• **Exercise goal**
Output range, inclusive: from the line containing "Entrevistas (443, 16)" to the line containing "Alertan de una". Restate those lines from the data below word for word and only those.

[Dataset entries]
=== Section Start ===
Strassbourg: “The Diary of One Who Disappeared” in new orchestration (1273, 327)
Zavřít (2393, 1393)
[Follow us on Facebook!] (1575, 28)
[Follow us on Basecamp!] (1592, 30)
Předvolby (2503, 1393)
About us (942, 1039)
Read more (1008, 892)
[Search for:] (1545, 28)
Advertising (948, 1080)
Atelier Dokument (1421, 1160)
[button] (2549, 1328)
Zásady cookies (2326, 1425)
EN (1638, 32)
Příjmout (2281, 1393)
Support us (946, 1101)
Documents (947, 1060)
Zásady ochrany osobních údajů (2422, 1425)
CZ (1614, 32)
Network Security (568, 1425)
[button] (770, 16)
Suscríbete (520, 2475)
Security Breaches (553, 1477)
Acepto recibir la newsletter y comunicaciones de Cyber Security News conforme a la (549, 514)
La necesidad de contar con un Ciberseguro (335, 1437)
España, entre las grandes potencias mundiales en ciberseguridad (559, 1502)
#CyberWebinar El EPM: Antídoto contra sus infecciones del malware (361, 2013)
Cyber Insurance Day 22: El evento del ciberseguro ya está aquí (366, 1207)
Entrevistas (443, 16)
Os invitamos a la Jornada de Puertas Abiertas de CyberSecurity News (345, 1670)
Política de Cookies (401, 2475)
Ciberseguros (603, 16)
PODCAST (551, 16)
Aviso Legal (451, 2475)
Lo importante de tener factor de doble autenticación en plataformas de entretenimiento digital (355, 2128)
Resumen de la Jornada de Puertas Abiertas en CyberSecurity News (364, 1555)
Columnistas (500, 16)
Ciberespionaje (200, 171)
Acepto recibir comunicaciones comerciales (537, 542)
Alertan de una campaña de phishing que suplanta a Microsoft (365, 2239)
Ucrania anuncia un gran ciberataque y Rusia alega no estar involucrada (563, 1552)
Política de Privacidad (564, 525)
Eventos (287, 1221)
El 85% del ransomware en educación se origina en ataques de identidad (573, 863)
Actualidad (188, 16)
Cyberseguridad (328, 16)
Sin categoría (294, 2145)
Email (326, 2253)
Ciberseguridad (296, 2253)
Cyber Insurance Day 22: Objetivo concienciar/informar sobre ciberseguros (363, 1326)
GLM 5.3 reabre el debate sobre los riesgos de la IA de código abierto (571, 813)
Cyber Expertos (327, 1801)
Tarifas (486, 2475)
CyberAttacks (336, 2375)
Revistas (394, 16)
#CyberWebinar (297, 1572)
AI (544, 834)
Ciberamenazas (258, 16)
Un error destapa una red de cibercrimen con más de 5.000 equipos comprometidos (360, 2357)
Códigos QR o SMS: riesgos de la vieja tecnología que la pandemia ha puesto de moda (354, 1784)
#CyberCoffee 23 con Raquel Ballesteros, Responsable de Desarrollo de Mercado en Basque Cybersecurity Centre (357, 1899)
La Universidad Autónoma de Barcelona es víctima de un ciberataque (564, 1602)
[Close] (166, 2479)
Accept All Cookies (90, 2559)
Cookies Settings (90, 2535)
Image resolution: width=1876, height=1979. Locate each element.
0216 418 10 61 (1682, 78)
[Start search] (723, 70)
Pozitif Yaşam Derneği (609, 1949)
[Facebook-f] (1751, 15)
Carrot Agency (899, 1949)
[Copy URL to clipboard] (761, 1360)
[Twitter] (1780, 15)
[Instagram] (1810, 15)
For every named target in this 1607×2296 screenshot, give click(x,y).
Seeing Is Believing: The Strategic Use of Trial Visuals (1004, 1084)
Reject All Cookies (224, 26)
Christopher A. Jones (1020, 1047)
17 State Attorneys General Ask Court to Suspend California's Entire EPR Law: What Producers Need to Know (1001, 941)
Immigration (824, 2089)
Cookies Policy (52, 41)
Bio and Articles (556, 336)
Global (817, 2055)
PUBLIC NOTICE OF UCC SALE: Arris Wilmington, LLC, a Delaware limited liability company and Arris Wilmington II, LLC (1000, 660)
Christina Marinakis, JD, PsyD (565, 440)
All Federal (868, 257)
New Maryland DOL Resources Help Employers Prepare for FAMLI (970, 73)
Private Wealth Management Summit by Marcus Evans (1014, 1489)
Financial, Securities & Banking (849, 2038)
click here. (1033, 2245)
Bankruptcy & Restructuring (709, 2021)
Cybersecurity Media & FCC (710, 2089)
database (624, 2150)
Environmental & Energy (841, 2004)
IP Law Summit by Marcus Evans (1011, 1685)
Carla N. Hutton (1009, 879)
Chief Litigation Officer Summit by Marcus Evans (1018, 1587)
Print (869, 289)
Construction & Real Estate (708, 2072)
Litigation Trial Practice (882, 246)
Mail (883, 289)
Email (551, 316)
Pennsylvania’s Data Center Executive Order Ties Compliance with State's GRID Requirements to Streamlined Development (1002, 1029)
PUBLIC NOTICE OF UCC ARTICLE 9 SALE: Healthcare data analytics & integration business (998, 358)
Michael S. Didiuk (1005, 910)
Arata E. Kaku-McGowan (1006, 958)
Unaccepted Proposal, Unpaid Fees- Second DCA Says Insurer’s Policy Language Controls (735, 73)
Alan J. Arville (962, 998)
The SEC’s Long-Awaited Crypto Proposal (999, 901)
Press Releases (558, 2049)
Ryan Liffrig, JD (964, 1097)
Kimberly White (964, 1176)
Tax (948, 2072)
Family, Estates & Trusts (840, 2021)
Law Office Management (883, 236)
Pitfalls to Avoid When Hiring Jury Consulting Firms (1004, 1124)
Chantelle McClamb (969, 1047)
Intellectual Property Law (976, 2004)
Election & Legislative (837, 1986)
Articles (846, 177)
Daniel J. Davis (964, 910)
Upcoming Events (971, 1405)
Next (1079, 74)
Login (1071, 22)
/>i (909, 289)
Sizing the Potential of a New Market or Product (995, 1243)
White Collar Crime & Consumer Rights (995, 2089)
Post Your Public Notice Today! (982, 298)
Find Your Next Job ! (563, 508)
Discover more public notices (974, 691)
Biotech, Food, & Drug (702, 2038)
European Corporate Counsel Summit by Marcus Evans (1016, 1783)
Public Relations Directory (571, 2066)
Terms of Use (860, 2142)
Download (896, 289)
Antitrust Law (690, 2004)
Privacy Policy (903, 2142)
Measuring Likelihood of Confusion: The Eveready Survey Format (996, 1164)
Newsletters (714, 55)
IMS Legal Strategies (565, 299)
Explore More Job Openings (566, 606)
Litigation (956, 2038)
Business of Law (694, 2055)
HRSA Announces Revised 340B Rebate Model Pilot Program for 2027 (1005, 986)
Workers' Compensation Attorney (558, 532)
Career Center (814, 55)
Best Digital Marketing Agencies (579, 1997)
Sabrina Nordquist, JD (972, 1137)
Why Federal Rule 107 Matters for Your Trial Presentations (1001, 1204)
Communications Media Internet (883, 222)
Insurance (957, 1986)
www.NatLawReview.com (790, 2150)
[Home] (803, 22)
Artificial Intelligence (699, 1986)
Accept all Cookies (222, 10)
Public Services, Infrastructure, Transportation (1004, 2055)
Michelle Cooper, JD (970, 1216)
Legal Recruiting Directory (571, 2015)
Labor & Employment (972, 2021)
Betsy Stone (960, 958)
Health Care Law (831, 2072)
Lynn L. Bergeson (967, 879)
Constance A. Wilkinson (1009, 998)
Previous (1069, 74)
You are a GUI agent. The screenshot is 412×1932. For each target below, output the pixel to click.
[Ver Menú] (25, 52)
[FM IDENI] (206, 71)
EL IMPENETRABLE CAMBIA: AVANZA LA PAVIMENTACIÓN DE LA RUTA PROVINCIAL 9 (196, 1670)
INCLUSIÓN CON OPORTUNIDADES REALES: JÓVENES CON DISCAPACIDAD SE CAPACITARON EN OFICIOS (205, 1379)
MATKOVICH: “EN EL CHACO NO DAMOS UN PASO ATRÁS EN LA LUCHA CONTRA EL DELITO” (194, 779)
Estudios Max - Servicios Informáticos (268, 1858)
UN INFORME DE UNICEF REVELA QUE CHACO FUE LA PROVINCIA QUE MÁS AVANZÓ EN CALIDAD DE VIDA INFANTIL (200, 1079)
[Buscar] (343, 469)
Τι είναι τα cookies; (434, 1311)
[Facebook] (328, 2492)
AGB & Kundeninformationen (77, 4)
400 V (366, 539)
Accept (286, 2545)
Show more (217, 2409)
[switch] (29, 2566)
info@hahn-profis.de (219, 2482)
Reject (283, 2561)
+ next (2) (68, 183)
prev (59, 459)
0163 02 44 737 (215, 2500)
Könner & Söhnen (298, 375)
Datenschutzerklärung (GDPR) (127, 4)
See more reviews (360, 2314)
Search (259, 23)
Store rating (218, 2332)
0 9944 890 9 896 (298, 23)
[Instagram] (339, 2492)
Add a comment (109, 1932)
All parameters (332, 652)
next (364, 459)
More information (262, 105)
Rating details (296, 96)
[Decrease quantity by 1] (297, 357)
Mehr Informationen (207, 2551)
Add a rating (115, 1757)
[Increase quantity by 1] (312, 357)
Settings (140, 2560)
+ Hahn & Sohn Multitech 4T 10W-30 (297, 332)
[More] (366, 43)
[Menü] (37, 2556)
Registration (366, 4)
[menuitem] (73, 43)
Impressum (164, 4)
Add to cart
=== Section End ===
• **Output of the task**
Entrevistas (443, 16)
Os invitamos a la Jornada de Puertas Abiertas de CyberSecurity News (345, 1670)
Política de Cookies (401, 2475)
Ciberseguros (603, 16)
PODCAST (551, 16)
Aviso Legal (451, 2475)
Lo importante de tener factor de doble autenticación en plataformas de entretenimiento digital (355, 2128)
Resumen de la Jornada de Puertas Abiertas en CyberSecurity News (364, 1555)
Columnistas (500, 16)
Ciberespionaje (200, 171)
Acepto recibir comunicaciones comerciales (537, 542)
Alertan de una campaña de phishing que suplanta a Microsoft (365, 2239)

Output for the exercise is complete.